| ACTION ITEM |
Retype the records below exactly as they stand, but with no images.

[Records from a dataset]

◇ ◇ ◇

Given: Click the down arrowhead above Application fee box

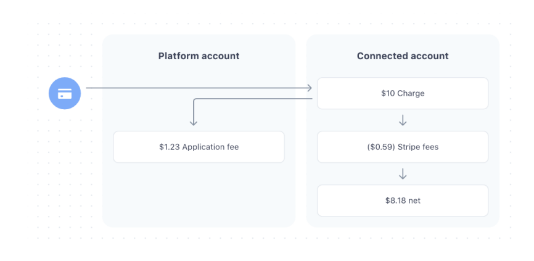Looking at the screenshot, I should (194, 122).
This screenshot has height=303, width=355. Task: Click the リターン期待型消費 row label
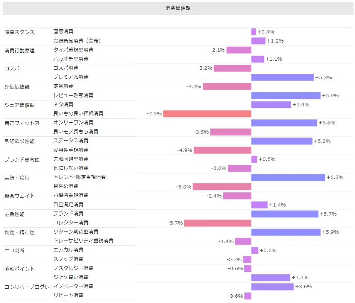click(76, 231)
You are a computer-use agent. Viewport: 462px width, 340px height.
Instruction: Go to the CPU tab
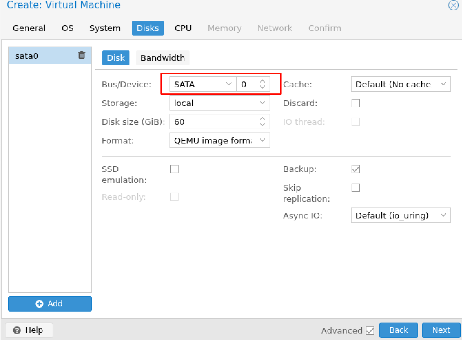[183, 28]
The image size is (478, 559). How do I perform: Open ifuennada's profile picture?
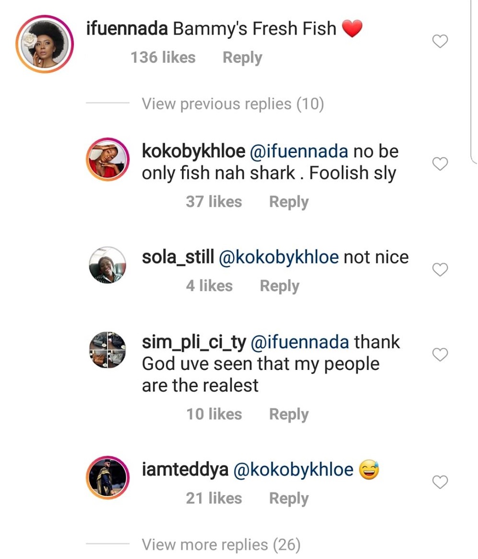pos(44,44)
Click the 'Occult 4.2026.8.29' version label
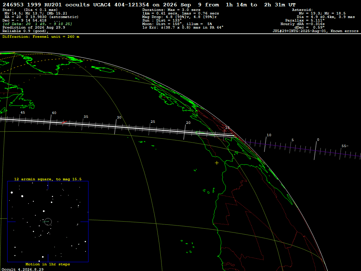The height and width of the screenshot is (271, 361). pyautogui.click(x=22, y=269)
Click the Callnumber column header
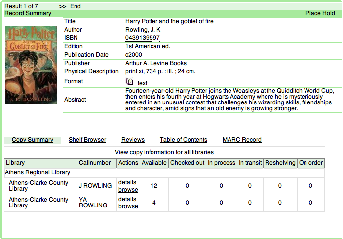Viewport: 343px width, 239px height. (x=96, y=163)
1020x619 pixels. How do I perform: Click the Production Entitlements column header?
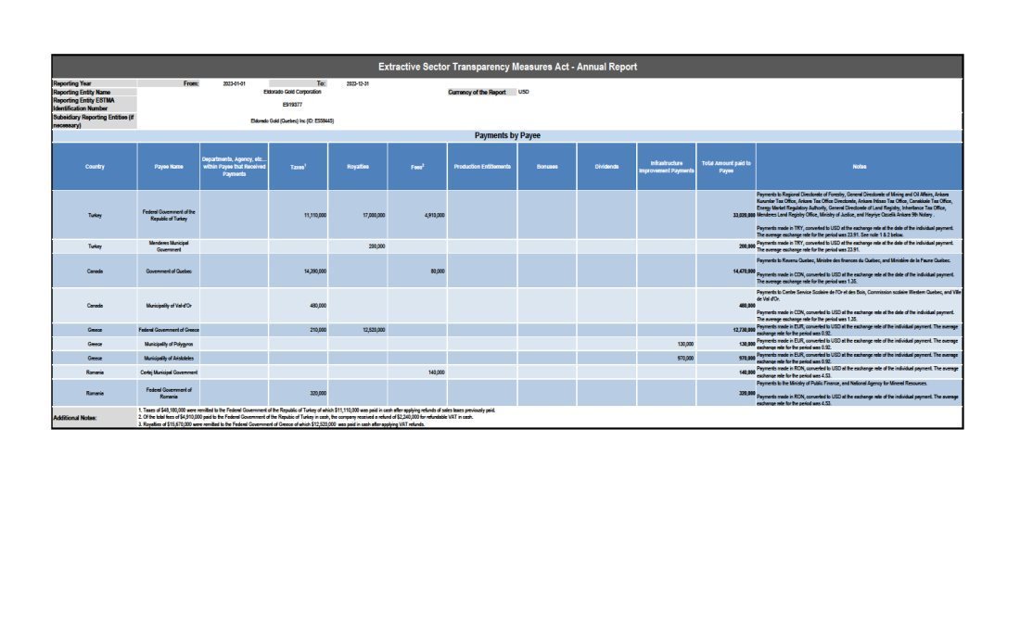coord(482,167)
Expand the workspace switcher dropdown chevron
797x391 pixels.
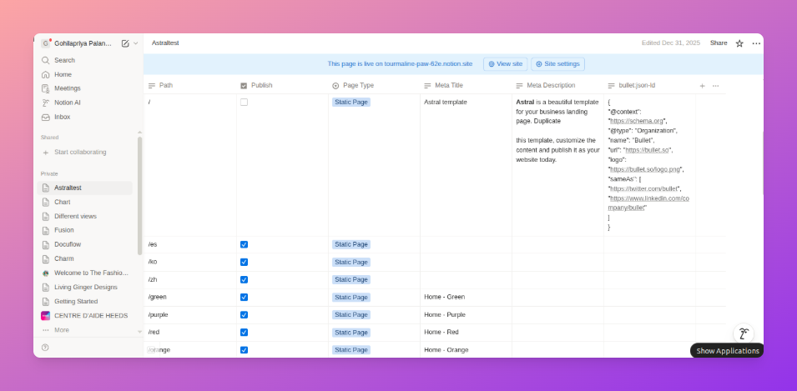click(x=136, y=43)
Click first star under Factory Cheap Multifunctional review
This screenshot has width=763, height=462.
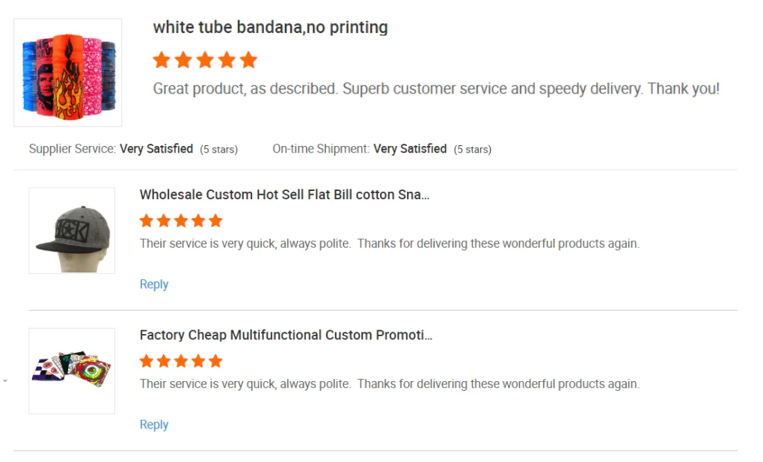147,362
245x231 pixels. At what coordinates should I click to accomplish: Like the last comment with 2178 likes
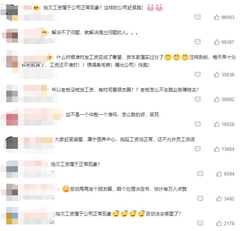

◇ ◇ ◇

| RESPONSE TO THIS EXERCISE |
Given: Click the down arrowhead above Application fee box

Looking at the screenshot, I should (194, 122).
This screenshot has height=303, width=355. Task: Click the リターン期待型消費 row label
click(76, 231)
You are a computer-use agent. Viewport: 462px width, 340px height.
Instruction: Go to the CPU tab
[183, 28]
The image size is (478, 559). How do I perform: Open ifuennada's profile picture?
pos(44,44)
Click the 'Occult 4.2026.8.29' version label
The height and width of the screenshot is (271, 361). pyautogui.click(x=22, y=269)
Click the Callnumber column header
Viewport: 343px width, 239px height. (x=96, y=163)
1020x619 pixels. How do I perform: Click the Production Entitlements column header?
coord(482,167)
Expand the workspace switcher dropdown chevron
797x391 pixels.
click(x=136, y=43)
Click first star under Factory Cheap Multifunctional review
This screenshot has width=763, height=462.
147,362
245x231 pixels. At what coordinates should I click to accomplish: Like the last comment with 2178 likes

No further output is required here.